Activity » Pull every line holding the word "computer" from the data below and copy it.

:: Data extract

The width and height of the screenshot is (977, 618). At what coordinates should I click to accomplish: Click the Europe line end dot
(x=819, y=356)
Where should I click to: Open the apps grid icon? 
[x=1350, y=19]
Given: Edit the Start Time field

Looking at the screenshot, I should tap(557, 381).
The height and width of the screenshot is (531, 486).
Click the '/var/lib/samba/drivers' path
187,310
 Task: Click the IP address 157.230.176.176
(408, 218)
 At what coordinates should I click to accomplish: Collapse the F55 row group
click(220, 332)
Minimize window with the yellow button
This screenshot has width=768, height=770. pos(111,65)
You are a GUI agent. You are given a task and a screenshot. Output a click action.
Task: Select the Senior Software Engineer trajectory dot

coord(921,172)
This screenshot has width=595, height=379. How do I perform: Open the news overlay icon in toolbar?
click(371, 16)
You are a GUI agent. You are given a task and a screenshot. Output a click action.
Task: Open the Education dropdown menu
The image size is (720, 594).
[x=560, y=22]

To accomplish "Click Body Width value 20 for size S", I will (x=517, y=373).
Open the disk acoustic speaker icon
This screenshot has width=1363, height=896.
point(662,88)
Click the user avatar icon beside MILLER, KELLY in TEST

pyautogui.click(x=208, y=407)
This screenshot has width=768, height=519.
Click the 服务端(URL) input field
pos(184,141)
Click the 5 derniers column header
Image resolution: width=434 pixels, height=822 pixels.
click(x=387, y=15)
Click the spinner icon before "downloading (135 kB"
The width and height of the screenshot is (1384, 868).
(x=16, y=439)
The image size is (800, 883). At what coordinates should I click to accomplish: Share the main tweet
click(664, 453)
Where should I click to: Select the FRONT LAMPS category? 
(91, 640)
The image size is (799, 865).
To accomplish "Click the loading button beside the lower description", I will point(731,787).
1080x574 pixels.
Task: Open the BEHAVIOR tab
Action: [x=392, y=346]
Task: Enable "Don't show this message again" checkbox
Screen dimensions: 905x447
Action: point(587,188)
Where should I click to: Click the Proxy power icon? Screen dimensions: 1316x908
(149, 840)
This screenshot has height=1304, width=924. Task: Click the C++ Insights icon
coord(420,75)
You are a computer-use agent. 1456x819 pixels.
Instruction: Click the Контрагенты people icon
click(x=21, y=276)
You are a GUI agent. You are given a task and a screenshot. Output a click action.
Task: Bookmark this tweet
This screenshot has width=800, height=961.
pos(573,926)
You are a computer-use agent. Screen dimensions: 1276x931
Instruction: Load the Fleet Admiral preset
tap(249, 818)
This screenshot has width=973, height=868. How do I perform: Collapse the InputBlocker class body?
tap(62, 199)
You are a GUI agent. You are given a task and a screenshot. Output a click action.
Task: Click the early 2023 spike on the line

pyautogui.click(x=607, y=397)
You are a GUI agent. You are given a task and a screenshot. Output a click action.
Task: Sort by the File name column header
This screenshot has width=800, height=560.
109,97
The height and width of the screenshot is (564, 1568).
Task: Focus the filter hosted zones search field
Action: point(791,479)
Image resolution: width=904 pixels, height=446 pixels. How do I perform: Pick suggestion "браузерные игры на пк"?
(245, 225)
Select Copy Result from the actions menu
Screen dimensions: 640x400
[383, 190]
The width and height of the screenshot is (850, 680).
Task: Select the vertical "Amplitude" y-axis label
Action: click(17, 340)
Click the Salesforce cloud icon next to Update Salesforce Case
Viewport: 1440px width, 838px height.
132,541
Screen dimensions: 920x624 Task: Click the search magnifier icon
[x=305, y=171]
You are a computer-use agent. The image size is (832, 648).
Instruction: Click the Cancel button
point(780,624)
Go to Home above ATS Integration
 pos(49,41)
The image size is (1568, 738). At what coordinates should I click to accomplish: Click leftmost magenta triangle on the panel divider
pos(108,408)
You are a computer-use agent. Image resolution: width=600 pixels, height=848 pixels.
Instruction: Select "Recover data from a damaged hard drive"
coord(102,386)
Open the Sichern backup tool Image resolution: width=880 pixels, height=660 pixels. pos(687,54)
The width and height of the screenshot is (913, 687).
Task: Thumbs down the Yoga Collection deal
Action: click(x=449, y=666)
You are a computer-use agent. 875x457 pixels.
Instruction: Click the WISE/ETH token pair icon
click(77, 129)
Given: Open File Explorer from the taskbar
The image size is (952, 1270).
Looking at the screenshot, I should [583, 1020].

::::

Expected answer »
You are a computer-use agent. 1456x819 pixels.
You are a computer-use agent. Screen dimensions: 1276x931
You are a computer-use agent. The image size is (832, 648).
You are a computer-use agent. Image resolution: width=600 pixels, height=848 pixels.
You are a computer-use agent. 875x457 pixels.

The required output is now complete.